Financial Markets: U.S. crude plunges to lowest level in seven years
NEW YORK — Energy companies closed sharply lower on Monday, leading a broad decline on the stock market, after the price of oil dropped to its lowest point in nearly seven years.
U.S. crude plunged almost 6 percent to close below $38 a barrel Monday. That's the lowest level since February 2009, at the height of the financial crisis.
Exxon Mobil and Chevron each fell 3 percent, the biggest declines in the Dow Jones industrial average.
Airline stocks rose on the prospect of lower fuel costs. Delta Air Lines and JetBlue Airways each rose 4 percent.
The Dow gave up 117 points, or 0.7 percent, to 17,730.
The Standard & Poor's 500 index fell 14 points, or 0.7 percent, to 2,077. The Nasdaq composite dropped 40 points, or 0.8 percent, to 5,101.
Oil drillers and other energy companies are falling sharply as benchmark U.S. crude continues its 1 1/2 year tumble. U.S. crude fell $2.32, or 6 percent, to close at $37.65 a barrel on the New York Mercantile Exchange, its lowest price since February 2009. Natural gas prices also fell. Among energy stocks, Consol Energy plunged $1.20, or 15 percent, to $6.52 and Chesapeake Energy lost 35 cents, or 8 percent, to $4.19.
"No one in the energy patch is willing to support the price (of oil) and, if they aren't willing, the price will keep dropping," said Mizuho Securities Chief Economist Steven Ricchiuto. "The whole world is facing excess supply as the global economy slows."
Airline stocks rose sharply as investors anticipated that lower fuel costs would help the companies fatten their profit margins. JetBlue Airways jumped $1.03, or 4 percent, to $26.51. Delta Air Lines gained $1.43, or 2.9 percent, to $51.20.
Chipotle Mexican Grill dropped $17.91, or 3 percent, to $543.29. The restaurant chain warned late Friday that an outbreak of E. coli linked to its restaurants sent sales plummeting by as much as 22 percent in recent weeks.

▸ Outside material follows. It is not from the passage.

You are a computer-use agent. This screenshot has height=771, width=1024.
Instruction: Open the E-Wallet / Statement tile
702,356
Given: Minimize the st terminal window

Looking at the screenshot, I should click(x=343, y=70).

Keurig Green Mountain soared 74 percent after agreeing to be acquired by a private equity firm. The stock jumped $38.32 to $90.02.
Office Depot plunged 16 percent after regulators said they would try to block a proposed purchase of it by rival Staples for $6.3 billion. Office Depot dropped $1.04 to $5.59. Staples fell $1.58, or nearly 13 percent, to $10.78.
Stocks of gun makers are soaring on the prospect of big sales amid a push for greater gun control following the San Bernardino shootings. Smith & Wesson Holding added $1.27, or nearly 7 percent, to $20.26.
The CAC-40 in France was 0.9 percent higher while Germany's DAX rose 1.2 percent. Britain's FTSE 100 fell 0.2 percent.
Much focus this week will fall on China, the world's No. 2 economy, as investor continue to worry about slowing growth in the world's No. 2 economy. Trade data are due on Tuesday, inflation on Wednesday and retail sales, industrial production and fixed asset investment on Saturday.